Every record below should appear in your answer, copied exactly.

───── Provided records ─────

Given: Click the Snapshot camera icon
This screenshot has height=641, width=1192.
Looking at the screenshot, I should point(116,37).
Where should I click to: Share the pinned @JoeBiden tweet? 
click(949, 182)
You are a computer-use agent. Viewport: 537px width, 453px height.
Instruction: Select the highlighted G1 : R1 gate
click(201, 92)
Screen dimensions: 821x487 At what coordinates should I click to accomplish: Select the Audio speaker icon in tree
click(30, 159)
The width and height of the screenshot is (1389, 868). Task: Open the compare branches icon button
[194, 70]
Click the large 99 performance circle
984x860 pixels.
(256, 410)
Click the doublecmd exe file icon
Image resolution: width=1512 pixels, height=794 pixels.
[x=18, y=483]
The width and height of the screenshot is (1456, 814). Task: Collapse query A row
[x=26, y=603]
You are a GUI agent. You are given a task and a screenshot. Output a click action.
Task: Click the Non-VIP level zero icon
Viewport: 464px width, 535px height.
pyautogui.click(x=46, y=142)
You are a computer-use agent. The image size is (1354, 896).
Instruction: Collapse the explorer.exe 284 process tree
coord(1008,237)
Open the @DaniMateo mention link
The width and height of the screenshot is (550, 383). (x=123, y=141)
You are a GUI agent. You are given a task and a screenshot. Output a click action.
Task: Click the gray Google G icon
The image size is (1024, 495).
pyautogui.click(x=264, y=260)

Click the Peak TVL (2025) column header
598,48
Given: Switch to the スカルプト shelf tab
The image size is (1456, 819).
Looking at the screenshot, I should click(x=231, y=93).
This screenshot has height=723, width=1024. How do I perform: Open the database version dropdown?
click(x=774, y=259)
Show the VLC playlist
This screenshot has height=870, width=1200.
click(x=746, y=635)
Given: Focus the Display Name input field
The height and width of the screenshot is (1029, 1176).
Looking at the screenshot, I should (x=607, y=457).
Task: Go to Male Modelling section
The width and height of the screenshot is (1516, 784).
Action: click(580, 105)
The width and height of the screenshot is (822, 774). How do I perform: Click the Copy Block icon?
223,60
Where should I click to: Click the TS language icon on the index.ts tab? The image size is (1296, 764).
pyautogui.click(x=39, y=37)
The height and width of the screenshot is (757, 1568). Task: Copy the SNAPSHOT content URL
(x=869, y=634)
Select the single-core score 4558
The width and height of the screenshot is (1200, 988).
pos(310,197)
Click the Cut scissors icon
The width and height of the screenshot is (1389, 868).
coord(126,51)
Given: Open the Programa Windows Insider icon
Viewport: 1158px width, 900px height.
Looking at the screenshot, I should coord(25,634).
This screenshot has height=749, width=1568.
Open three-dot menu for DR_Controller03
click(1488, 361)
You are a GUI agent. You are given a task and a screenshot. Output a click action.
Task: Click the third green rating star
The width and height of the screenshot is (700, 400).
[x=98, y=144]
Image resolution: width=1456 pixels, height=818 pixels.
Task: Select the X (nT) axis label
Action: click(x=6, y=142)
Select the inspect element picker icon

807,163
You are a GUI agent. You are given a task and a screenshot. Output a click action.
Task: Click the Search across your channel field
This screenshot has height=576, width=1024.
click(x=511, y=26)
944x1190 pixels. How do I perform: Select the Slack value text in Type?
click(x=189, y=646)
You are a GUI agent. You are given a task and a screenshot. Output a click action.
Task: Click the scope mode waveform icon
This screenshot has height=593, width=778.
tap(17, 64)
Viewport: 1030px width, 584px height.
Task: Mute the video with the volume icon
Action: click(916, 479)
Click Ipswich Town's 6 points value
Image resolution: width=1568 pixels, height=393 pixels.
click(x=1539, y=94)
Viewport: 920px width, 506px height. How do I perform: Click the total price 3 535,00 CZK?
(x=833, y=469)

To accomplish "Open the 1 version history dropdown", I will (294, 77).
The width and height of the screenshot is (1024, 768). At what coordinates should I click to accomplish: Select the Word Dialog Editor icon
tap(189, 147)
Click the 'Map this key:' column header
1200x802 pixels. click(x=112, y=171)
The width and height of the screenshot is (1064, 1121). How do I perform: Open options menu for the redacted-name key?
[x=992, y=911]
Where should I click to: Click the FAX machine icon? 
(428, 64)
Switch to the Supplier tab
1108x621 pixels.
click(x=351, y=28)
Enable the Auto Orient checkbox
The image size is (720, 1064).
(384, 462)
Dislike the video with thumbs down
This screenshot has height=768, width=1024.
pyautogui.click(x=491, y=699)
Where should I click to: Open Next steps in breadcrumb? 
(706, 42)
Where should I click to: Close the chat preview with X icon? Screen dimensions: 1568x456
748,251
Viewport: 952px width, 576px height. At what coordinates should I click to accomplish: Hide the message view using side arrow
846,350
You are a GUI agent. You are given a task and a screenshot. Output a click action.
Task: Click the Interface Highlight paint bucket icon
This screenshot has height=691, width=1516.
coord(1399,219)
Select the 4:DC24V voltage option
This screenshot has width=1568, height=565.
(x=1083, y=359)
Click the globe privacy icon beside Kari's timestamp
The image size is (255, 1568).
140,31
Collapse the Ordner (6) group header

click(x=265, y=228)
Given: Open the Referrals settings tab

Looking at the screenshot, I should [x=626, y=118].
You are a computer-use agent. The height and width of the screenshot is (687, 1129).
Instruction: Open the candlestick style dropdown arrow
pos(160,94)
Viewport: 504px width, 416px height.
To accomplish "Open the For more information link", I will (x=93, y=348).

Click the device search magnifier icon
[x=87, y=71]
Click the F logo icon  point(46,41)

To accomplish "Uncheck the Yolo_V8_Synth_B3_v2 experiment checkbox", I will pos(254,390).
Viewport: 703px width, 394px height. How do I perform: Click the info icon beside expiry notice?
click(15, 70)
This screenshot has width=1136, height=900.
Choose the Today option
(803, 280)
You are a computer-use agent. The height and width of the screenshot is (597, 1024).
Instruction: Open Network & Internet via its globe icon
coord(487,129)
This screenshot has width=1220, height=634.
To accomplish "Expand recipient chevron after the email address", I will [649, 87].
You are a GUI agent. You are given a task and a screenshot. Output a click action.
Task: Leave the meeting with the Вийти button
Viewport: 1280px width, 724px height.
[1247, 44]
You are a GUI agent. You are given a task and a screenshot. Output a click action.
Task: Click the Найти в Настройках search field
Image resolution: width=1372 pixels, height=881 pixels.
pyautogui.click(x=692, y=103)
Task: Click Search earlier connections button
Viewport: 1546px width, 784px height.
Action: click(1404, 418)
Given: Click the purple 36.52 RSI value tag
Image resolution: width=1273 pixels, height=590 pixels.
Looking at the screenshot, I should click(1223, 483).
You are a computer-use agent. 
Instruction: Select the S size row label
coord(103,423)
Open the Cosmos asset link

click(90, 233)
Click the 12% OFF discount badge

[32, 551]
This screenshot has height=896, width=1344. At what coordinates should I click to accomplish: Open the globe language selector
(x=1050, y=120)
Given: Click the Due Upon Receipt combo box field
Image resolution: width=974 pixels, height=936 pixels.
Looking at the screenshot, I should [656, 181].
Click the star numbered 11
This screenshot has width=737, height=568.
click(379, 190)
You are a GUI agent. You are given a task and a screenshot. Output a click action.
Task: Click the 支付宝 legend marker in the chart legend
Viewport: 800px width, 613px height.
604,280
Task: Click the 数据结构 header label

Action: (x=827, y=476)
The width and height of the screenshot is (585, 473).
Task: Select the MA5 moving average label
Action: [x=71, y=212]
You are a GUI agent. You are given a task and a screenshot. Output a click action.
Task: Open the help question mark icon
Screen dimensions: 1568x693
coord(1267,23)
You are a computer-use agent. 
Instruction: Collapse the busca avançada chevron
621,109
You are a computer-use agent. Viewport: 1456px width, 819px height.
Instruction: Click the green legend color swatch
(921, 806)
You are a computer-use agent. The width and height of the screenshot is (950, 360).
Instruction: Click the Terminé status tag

─────

▶ [Result]:
Given: Click the Snapshot camera icon
This screenshot has height=641, width=1192.
Looking at the screenshot, I should point(116,37).
Where should I click to: Share the pinned @JoeBiden tweet? 
click(949, 182)
You are a computer-use agent. Viewport: 537px width, 453px height.
Instruction: Select the highlighted G1 : R1 gate
click(201, 92)
Screen dimensions: 821x487 At what coordinates should I click to accomplish: Select the Audio speaker icon in tree
click(30, 159)
The width and height of the screenshot is (1389, 868). Task: Open the compare branches icon button
[194, 70]
Click the large 99 performance circle
984x860 pixels.
(256, 410)
Click the doublecmd exe file icon
Image resolution: width=1512 pixels, height=794 pixels.
[x=18, y=483]
The width and height of the screenshot is (1456, 814). Task: Collapse query A row
[x=26, y=603]
You are a GUI agent. You are given a task and a screenshot. Output a click action.
Task: Click the Non-VIP level zero icon
Viewport: 464px width, 535px height.
pyautogui.click(x=46, y=142)
You are a computer-use agent. The image size is (1354, 896).
Instruction: Collapse the explorer.exe 284 process tree
coord(1008,237)
Open the @DaniMateo mention link
The width and height of the screenshot is (550, 383). (x=123, y=141)
You are a GUI agent. You are given a task and a screenshot. Output a click action.
Task: Click the gray Google G icon
The image size is (1024, 495).
pyautogui.click(x=264, y=260)

Click the Peak TVL (2025) column header
598,48
Given: Switch to the スカルプト shelf tab
The image size is (1456, 819).
Looking at the screenshot, I should click(x=231, y=93).
This screenshot has height=723, width=1024. How do I perform: Open the database version dropdown?
click(x=774, y=259)
Show the VLC playlist
This screenshot has height=870, width=1200.
click(x=746, y=635)
Given: Focus the Display Name input field
The height and width of the screenshot is (1029, 1176).
Looking at the screenshot, I should (x=607, y=457).
Task: Go to Male Modelling section
The width and height of the screenshot is (1516, 784).
Action: click(580, 105)
The width and height of the screenshot is (822, 774). How do I perform: Click the Copy Block icon?
223,60
Where should I click to: Click the TS language icon on the index.ts tab? The image size is (1296, 764).
pyautogui.click(x=39, y=37)
The height and width of the screenshot is (757, 1568). Task: Copy the SNAPSHOT content URL
(x=869, y=634)
Select the single-core score 4558
The width and height of the screenshot is (1200, 988).
pos(310,197)
Click the Cut scissors icon
The width and height of the screenshot is (1389, 868).
coord(126,51)
Given: Open the Programa Windows Insider icon
Viewport: 1158px width, 900px height.
Looking at the screenshot, I should coord(25,634).
This screenshot has height=749, width=1568.
Open three-dot menu for DR_Controller03
click(1488, 361)
You are a GUI agent. You are given a task and a screenshot. Output a click action.
Task: Click the third green rating star
The width and height of the screenshot is (700, 400).
[x=98, y=144]
Image resolution: width=1456 pixels, height=818 pixels.
Task: Select the X (nT) axis label
Action: click(x=6, y=142)
Select the inspect element picker icon

807,163
You are a GUI agent. You are given a task and a screenshot. Output a click action.
Task: Click the Search across your channel field
This screenshot has height=576, width=1024.
click(x=511, y=26)
944x1190 pixels. How do I perform: Select the Slack value text in Type?
click(x=189, y=646)
You are a GUI agent. You are given a task and a screenshot. Output a click action.
Task: Click the scope mode waveform icon
This screenshot has height=593, width=778.
tap(17, 64)
Viewport: 1030px width, 584px height.
Task: Mute the video with the volume icon
Action: click(916, 479)
Click Ipswich Town's 6 points value
Image resolution: width=1568 pixels, height=393 pixels.
click(x=1539, y=94)
Viewport: 920px width, 506px height. How do I perform: Click the total price 3 535,00 CZK?
(x=833, y=469)

To accomplish "Open the 1 version history dropdown", I will (294, 77).
The width and height of the screenshot is (1024, 768). At what coordinates should I click to accomplish: Select the Word Dialog Editor icon
tap(189, 147)
Click the 'Map this key:' column header
1200x802 pixels. click(x=112, y=171)
The width and height of the screenshot is (1064, 1121). How do I perform: Open options menu for the redacted-name key?
[x=992, y=911]
Where should I click to: Click the FAX machine icon? 
(428, 64)
Switch to the Supplier tab
1108x621 pixels.
click(x=351, y=28)
Enable the Auto Orient checkbox
The image size is (720, 1064).
(384, 462)
Dislike the video with thumbs down
This screenshot has height=768, width=1024.
pyautogui.click(x=491, y=699)
Where should I click to: Open Next steps in breadcrumb? 
(706, 42)
Where should I click to: Close the chat preview with X icon? Screen dimensions: 1568x456
748,251
Viewport: 952px width, 576px height. At what coordinates should I click to accomplish: Hide the message view using side arrow
846,350
You are a GUI agent. You are given a task and a screenshot. Output a click action.
Task: Click the Interface Highlight paint bucket icon
This screenshot has height=691, width=1516.
coord(1399,219)
Select the 4:DC24V voltage option
This screenshot has width=1568, height=565.
(x=1083, y=359)
Click the globe privacy icon beside Kari's timestamp
The image size is (255, 1568).
140,31
Collapse the Ordner (6) group header

click(x=265, y=228)
Given: Open the Referrals settings tab

Looking at the screenshot, I should [x=626, y=118].
You are a computer-use agent. The height and width of the screenshot is (687, 1129).
Instruction: Open the candlestick style dropdown arrow
pos(160,94)
Viewport: 504px width, 416px height.
To accomplish "Open the For more information link", I will (x=93, y=348).

Click the device search magnifier icon
[x=87, y=71]
Click the F logo icon  point(46,41)

To accomplish "Uncheck the Yolo_V8_Synth_B3_v2 experiment checkbox", I will pos(254,390).
Viewport: 703px width, 394px height. How do I perform: Click the info icon beside expiry notice?
click(15, 70)
This screenshot has width=1136, height=900.
Choose the Today option
(803, 280)
You are a computer-use agent. The height and width of the screenshot is (597, 1024).
Instruction: Open Network & Internet via its globe icon
coord(487,129)
This screenshot has width=1220, height=634.
To accomplish "Expand recipient chevron after the email address", I will [649, 87].
You are a GUI agent. You are given a task and a screenshot. Output a click action.
Task: Leave the meeting with the Вийти button
Viewport: 1280px width, 724px height.
[1247, 44]
You are a GUI agent. You are given a task and a screenshot. Output a click action.
Task: Click the Найти в Настройках search field
Image resolution: width=1372 pixels, height=881 pixels.
pyautogui.click(x=692, y=103)
Task: Click Search earlier connections button
Viewport: 1546px width, 784px height.
Action: click(1404, 418)
Given: Click the purple 36.52 RSI value tag
Image resolution: width=1273 pixels, height=590 pixels.
Looking at the screenshot, I should click(1223, 483).
You are a computer-use agent. 
Instruction: Select the S size row label
coord(103,423)
Open the Cosmos asset link

click(90, 233)
Click the 12% OFF discount badge

[32, 551]
This screenshot has height=896, width=1344. At what coordinates should I click to accomplish: Open the globe language selector
(x=1050, y=120)
Given: Click the Due Upon Receipt combo box field
Image resolution: width=974 pixels, height=936 pixels.
Looking at the screenshot, I should [656, 181].
Click the star numbered 11
This screenshot has width=737, height=568.
click(379, 190)
You are a GUI agent. You are given a task and a screenshot. Output a click action.
Task: Click the 支付宝 legend marker in the chart legend
Viewport: 800px width, 613px height.
604,280
Task: Click the 数据结构 header label

Action: (x=827, y=476)
The width and height of the screenshot is (585, 473).
Task: Select the MA5 moving average label
Action: [x=71, y=212]
You are a GUI agent. You are given a task and a screenshot. Output a click action.
Task: Open the help question mark icon
Screen dimensions: 1568x693
coord(1267,23)
You are a computer-use agent. 
Instruction: Collapse the busca avançada chevron
621,109
You are a computer-use agent. Viewport: 1456px width, 819px height.
Instruction: Click the green legend color swatch
(921, 806)
You are a computer-use agent. The width and height of the screenshot is (950, 360).
Instruction: Click the Terminé status tag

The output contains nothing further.